Nearly $1M Grant to Support Work Into Reactivating Fetal Hemoglobin
The National Heart, Lung, and Blood Institute (NHLBI) awarded nearly $1 million to Athena Starlard-Davenport, a professor at the University of Tennessee Health Science Center (UTHSC), to support work into fetal hemoglobin as a potential way of treating sickle cell disease (SCD).
“For the past 100 years, only four drugs have been approved by the FDA for the treatment of sickle cell disease,” Starlard-Davenport, PhD, said in a press release. “Those patients need more treatment options depending on their symptoms and complications.”
Her research project, “MicroRNA-based epigenetic approach to induce fetal hemoglobin,” will investigate the potential of a single microRNA (miRNA) molecule, called miRNA29b, to reactivate the production of fetal hemoglobin, the protein that carries oxygen in a developing baby but is largely lost after birth. (MicroRNAs are a special class of short RNA molecules capable of regulating gene activity.)
Fetal hemoglobin is more effective at transporting oxygen in red blood cells than the version of the protein found in adults. The mutation in the HBB gene that causes SCD results in abnormal sickle hemoglobin being produced during the first year of life, when the body switches from fetal to adult hemoglobin.
Switching back the gamma globin gene responsible for fetal hemoglobin has been shown to ease SCD symptoms and increase the number of red blood cells with this hemoglobin form.
Hydroxyurea is the only therapy, approved by the U.S. Food and Drug Administration (FDA) in 1997, that works to promote fetal hemoglobin production to address SCD symptoms.
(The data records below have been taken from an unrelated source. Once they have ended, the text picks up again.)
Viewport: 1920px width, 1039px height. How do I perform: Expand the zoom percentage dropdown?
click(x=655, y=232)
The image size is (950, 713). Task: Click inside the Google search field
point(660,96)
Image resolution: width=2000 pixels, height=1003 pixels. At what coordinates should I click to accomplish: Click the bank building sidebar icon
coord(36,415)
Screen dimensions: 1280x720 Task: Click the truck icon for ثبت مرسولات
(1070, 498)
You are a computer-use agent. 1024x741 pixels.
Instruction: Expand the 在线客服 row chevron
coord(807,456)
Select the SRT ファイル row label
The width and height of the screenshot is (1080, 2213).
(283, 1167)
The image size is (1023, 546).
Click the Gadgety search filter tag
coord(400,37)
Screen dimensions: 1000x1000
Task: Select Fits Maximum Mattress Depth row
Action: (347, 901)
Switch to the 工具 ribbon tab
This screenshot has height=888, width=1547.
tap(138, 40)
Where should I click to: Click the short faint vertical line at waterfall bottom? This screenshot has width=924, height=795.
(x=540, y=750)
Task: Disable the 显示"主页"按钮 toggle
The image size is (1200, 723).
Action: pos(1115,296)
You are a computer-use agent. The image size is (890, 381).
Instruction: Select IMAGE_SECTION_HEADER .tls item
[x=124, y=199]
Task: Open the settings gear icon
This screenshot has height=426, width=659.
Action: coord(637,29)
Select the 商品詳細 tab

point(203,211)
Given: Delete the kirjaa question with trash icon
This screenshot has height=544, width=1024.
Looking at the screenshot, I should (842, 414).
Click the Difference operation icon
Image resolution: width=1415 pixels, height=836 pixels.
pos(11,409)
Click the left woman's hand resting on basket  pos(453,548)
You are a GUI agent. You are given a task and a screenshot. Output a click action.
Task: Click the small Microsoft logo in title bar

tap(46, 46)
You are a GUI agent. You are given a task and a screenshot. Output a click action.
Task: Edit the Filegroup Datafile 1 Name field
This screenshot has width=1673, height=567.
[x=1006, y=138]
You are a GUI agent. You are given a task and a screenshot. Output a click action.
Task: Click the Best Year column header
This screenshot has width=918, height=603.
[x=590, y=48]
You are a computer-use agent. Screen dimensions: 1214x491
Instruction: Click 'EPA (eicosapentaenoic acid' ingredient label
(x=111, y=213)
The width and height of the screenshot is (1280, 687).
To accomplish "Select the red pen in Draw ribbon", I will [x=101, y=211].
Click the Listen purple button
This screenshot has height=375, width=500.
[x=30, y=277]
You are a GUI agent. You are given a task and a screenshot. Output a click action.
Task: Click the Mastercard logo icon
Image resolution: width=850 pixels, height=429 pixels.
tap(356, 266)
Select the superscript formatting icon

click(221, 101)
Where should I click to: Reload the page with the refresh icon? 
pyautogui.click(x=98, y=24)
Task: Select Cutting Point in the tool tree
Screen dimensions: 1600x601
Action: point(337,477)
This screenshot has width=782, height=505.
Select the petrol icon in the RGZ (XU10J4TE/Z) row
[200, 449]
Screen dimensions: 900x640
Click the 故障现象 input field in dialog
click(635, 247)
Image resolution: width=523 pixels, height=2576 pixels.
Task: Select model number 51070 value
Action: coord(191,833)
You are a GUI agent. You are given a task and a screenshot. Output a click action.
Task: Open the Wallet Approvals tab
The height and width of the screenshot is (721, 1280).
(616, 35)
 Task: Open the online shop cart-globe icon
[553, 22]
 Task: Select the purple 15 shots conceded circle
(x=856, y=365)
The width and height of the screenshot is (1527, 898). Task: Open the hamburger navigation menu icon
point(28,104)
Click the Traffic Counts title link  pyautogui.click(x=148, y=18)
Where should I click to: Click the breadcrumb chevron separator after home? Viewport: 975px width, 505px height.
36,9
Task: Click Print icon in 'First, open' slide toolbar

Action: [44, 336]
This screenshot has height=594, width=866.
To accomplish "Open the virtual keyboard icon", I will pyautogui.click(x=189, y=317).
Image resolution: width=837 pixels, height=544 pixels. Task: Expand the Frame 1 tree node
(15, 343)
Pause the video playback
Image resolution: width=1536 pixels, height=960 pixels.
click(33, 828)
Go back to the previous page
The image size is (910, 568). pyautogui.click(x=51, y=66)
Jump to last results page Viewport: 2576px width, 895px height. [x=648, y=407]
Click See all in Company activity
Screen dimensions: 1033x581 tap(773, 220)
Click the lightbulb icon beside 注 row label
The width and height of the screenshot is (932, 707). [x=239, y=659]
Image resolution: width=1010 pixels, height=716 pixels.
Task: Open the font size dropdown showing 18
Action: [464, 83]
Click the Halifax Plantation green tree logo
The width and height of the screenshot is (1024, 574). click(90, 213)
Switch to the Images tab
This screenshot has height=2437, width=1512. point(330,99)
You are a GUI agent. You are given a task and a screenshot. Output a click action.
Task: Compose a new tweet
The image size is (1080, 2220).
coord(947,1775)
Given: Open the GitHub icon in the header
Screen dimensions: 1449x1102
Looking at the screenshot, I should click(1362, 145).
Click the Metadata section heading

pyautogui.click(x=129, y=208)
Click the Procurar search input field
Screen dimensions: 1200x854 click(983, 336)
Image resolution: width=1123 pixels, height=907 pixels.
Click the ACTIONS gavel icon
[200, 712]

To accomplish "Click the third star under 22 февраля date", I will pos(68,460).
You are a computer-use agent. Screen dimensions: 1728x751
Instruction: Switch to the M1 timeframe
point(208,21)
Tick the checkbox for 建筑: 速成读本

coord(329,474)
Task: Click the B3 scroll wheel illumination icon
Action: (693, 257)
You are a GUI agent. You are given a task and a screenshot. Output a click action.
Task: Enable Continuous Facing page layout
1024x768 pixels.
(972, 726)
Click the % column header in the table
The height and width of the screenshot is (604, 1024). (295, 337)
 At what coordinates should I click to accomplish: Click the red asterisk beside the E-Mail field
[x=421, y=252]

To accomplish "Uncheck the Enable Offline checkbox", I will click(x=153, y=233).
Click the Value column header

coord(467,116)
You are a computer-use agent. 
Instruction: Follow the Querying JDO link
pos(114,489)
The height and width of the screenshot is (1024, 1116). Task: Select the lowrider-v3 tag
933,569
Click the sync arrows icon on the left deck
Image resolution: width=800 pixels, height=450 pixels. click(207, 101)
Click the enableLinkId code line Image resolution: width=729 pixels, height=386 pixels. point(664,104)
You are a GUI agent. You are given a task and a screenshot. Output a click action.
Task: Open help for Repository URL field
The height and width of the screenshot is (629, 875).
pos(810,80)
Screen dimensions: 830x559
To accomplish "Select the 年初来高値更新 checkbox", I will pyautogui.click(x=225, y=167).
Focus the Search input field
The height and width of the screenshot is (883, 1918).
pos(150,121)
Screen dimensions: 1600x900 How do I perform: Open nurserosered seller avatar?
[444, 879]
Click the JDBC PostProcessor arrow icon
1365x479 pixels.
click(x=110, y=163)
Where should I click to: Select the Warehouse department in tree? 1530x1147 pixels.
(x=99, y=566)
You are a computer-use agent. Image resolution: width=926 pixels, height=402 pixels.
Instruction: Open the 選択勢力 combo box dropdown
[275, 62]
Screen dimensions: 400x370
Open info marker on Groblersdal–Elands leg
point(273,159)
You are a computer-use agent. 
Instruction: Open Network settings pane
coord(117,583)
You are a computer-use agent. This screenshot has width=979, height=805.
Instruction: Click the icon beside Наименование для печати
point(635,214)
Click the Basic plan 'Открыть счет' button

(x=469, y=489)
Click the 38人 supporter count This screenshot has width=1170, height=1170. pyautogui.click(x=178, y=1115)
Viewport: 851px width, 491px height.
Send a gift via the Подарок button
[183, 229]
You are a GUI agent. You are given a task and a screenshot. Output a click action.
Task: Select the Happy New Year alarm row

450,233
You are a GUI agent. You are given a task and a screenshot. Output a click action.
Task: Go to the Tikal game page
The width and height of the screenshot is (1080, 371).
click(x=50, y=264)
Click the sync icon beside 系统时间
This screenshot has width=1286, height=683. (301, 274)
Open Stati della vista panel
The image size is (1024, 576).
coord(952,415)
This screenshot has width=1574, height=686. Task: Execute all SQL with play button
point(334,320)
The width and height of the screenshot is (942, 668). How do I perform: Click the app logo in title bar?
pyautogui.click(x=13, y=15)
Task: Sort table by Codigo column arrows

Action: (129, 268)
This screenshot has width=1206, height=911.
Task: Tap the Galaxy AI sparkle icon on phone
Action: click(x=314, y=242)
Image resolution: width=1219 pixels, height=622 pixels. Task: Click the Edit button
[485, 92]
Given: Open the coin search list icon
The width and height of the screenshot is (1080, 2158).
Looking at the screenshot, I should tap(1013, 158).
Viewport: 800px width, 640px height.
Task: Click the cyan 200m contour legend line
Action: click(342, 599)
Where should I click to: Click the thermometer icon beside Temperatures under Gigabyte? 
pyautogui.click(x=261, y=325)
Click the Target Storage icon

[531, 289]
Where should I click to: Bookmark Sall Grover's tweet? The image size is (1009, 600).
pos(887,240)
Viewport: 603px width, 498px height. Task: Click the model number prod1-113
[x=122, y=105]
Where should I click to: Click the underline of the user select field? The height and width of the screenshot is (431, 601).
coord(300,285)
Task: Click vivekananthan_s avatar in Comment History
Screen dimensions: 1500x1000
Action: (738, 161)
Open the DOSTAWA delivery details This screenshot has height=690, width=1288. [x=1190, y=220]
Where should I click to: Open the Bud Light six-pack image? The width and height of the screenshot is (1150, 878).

Other therapeutic strategies for re-activating the fetal hemoglobin gene — using epigenetic modulators, such as blockers of the DNMT1 enzyme — have shown promising results but can carry off-target side effects. Epigenetic modulators influence gene activity without altering the underlying DNA sequence.
Starland-Davenport is a professor of genetics, genomics, and informatics at the UTHSC College of Medicine.
Her early work on miRNA29b won a Collaborative Research Network (CORNET) Award in 2016, for the project “Investigation of miR29 as a novel fetal hemoglobin inducer and treatment for patients with sickle cell disease.” This work was conducted in collaboration with Patricia Adams-Graves, PhD, a professor at the Diggs-Kraus Sickle Cell Clinic at Regional One Health.
The funding allowed the researchers to start testing their microRNA-based therapy approach to induce the production of fetal hemoglobin.
“The CORNET award provided funding support to collect blood samples from sickle cell patients and to test whether our miRNA therapeutic could increase levels of fetal hemoglobin in vitro in cell culture and in preclinical sickle cell models,” Starlard-Davenport said.
“My team provided preliminary results to show that miRNA29b could increase levels of fetal hemoglobin in a compatible human cell line, but we needed further preliminary data to determine what effect miRNA29b had on fetal hemoglobin induction in red blood cells from individuals with and without sickle cell disease,” she added.
The new three-year $928,317 grant from the NHLBI, a part of the National Institutes of Health (NIH), will allow the scientists to test miRNA29b in blood samples collected from SCD patients, with the long-term goal of developing a new treatment.